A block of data
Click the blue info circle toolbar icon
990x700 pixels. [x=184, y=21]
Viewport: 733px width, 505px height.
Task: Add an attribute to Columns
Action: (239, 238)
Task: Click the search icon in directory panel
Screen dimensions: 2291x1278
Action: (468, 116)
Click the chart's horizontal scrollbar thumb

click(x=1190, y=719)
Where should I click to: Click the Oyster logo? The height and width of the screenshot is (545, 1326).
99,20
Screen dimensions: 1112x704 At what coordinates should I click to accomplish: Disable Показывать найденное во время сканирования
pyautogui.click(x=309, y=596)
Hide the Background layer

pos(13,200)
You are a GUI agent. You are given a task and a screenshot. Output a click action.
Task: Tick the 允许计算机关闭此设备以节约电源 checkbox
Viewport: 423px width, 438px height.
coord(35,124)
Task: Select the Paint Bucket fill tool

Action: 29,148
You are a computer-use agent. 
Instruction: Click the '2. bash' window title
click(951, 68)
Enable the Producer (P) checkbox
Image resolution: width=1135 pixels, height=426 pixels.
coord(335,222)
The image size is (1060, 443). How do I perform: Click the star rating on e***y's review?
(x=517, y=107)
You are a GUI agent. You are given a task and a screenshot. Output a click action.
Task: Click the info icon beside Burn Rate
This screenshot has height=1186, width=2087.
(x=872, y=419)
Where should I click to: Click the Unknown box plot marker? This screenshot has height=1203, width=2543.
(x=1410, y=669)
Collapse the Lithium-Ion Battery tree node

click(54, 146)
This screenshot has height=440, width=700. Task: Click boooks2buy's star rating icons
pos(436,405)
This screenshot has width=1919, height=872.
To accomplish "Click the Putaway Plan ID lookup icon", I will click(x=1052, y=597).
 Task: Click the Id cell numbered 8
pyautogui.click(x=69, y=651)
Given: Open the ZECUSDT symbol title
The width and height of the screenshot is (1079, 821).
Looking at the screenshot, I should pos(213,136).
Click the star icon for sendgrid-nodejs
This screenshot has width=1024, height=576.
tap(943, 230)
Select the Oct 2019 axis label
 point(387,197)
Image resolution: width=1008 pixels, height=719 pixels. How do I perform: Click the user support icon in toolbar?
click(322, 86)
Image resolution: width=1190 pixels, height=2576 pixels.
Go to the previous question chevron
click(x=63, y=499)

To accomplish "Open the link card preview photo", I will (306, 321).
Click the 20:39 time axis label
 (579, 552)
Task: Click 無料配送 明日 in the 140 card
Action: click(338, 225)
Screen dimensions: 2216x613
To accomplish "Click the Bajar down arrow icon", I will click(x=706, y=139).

[TASK PROMPT]:
Convert all of the material above into a numbered list, one line per item, and leave out any blank lines.

[TASK SOLUTION]:
1. Click the blue info circle toolbar icon
2. 990x700 pixels. [x=184, y=21]
3. Viewport: 733px width, 505px height.
4. Task: Add an attribute to Columns
5. Action: (239, 238)
6. Task: Click the search icon in directory panel
7. Screen dimensions: 2291x1278
8. Action: (468, 116)
9. Click the chart's horizontal scrollbar thumb
10. click(x=1190, y=719)
11. Where should I click to: Click the Oyster logo? The height and width of the screenshot is (545, 1326).
12. 99,20
13. Screen dimensions: 1112x704 At what coordinates should I click to accomplish: Disable Показывать найденное во время сканирования
14. pyautogui.click(x=309, y=596)
15. Hide the Background layer
16. pos(13,200)
17. You are a GUI agent. You are given a task and a screenshot. Output a click action.
18. Task: Tick the 允许计算机关闭此设备以节约电源 checkbox
19. Viewport: 423px width, 438px height.
20. coord(35,124)
21. Task: Select the Paint Bucket fill tool
22. Action: 29,148
23. You are a computer-use agent. 
24. Instruction: Click the '2. bash' window title
25. click(951, 68)
26. Enable the Producer (P) checkbox
27. Image resolution: width=1135 pixels, height=426 pixels.
28. coord(335,222)
29. The image size is (1060, 443). How do I perform: Click the star rating on e***y's review?
30. (x=517, y=107)
31. You are a GUI agent. You are given a task and a screenshot. Output a click action.
32. Task: Click the info icon beside Burn Rate
33. This screenshot has height=1186, width=2087.
34. (x=872, y=419)
35. Where should I click to: Click the Unknown box plot marker? This screenshot has height=1203, width=2543.
36. (x=1410, y=669)
37. Collapse the Lithium-Ion Battery tree node
38. click(54, 146)
39. This screenshot has height=440, width=700. Task: Click boooks2buy's star rating icons
40. pos(436,405)
41. This screenshot has width=1919, height=872.
42. To accomplish "Click the Putaway Plan ID lookup icon", I will click(x=1052, y=597).
43.  Task: Click the Id cell numbered 8
44. pyautogui.click(x=69, y=651)
45. Given: Open the ZECUSDT symbol title
46. The width and height of the screenshot is (1079, 821).
47. Looking at the screenshot, I should pos(213,136).
48. Click the star icon for sendgrid-nodejs
49. This screenshot has width=1024, height=576.
50. tap(943, 230)
51. Select the Oct 2019 axis label
52.  point(387,197)
53. Image resolution: width=1008 pixels, height=719 pixels. How do I perform: Click the user support icon in toolbar?
54. click(322, 86)
55. Image resolution: width=1190 pixels, height=2576 pixels.
56. Go to the previous question chevron
57. click(x=63, y=499)
58. To accomplish "Open the link card preview photo", I will (306, 321).
59. Click the 20:39 time axis label
60.  (579, 552)
61. Task: Click 無料配送 明日 in the 140 card
62. Action: click(338, 225)
63. Screen dimensions: 2216x613
64. To accomplish "Click the Bajar down arrow icon", I will click(x=706, y=139).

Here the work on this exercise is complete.